When I rolled out of bed this fine Sunday morning, it was pretty clear rom here to the mountains. But there was a low mist visible, and I remarked to Missus that it looks almost like we have our fog back. Within half an hour or so, we did! It is one of the things I have always loved about where we live!
The first time I came to Cache Valley for longer than a quick visit, I was taken by the fog, the “pea soup mornings;” as I called them then in a poem I wrote for my then girlfriend, now wife. The fog was thick, and the mornings mystical to me. Mountain fog is not the same as the coastal fog I experienced in my youth in California. It doesn’t seem to reliably roll in and roll back out again, the way the coastal fog would seem to do. Instead, it has to sort of burn off, or dissipate, when it feels the urge to. It also seems to often come with the sun, such as this morning when the wet ground seemed to have produced it in the first place as the sun came over the mountain.
It’s chilly, not cold, but after a vote, I put a fire in the stove, and can see it’s warm glow from where I am sat typing this. It is time to get to work on that firewood pile for winter, and finish up the cutting, splitting, and stacking. There is not enough prepared yet! It is time to consider going down to get more for our supplies, in case we do stay here next year, too. I also can start looking for wood to turn on the lathe! The weather is changing early this year, I think. I’ll check my weather station records to confirm it. If I am wrong, that usually puts my mind to rest. I think we are predisposed to think the current year is generally worse in some way to the previous ones.
Days like today remind me of what it is I love about living here in Cache Valley. They remind me of an old friend since gone, who would look overcome with love and warmth and joy when he would speak of the place.
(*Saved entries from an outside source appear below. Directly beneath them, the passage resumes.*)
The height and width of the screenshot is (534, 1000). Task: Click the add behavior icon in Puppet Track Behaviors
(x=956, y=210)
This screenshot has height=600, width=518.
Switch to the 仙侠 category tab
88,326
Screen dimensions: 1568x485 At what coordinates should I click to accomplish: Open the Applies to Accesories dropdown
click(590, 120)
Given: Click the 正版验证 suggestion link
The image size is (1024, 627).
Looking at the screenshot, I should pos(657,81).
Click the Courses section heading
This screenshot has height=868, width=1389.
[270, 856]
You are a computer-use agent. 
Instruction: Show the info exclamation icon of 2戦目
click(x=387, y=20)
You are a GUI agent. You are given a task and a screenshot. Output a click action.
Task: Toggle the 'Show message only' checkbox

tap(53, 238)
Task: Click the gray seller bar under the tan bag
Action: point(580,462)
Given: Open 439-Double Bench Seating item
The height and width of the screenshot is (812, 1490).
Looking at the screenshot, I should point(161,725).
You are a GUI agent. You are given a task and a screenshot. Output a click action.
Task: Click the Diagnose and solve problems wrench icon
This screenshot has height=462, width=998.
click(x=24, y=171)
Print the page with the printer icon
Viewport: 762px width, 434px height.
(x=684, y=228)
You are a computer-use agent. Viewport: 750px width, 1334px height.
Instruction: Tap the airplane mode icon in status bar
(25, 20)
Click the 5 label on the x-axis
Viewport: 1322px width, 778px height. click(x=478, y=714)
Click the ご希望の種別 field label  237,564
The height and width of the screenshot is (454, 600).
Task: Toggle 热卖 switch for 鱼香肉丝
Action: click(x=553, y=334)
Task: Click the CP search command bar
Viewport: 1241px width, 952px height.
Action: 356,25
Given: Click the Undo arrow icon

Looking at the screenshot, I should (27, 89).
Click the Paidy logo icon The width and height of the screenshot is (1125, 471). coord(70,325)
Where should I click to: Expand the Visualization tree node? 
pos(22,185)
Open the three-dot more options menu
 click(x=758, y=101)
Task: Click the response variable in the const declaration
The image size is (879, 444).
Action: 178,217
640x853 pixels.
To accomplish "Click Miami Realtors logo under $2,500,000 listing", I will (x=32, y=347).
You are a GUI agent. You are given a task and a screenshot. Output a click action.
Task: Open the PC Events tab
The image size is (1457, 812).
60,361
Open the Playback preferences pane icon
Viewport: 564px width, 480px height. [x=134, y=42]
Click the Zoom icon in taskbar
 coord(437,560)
He grew up here, and told me long before I ever came here that it was the most beautiful place on Earth. It may not be, quite, but it is the most beautiful place that is not set aside as a preserve, and where someone could actually live. I wish so much that he was still here to enjoy it! I would love to have his company here, and a friend here.
I walked out to get the firewood, and was immediately struck by a phenomenon I have never before seen. There was a rainbow in the fog just distant, and the diffusion of light between me and it made it appear white. It was a white rainbow! I have seen circular ones, and I have seen moonbows, and I have seen one on an apparently sunless morning. I still never quite figured that one out. But to see one appear white, with only the slightest hints of any color at all, was amazing.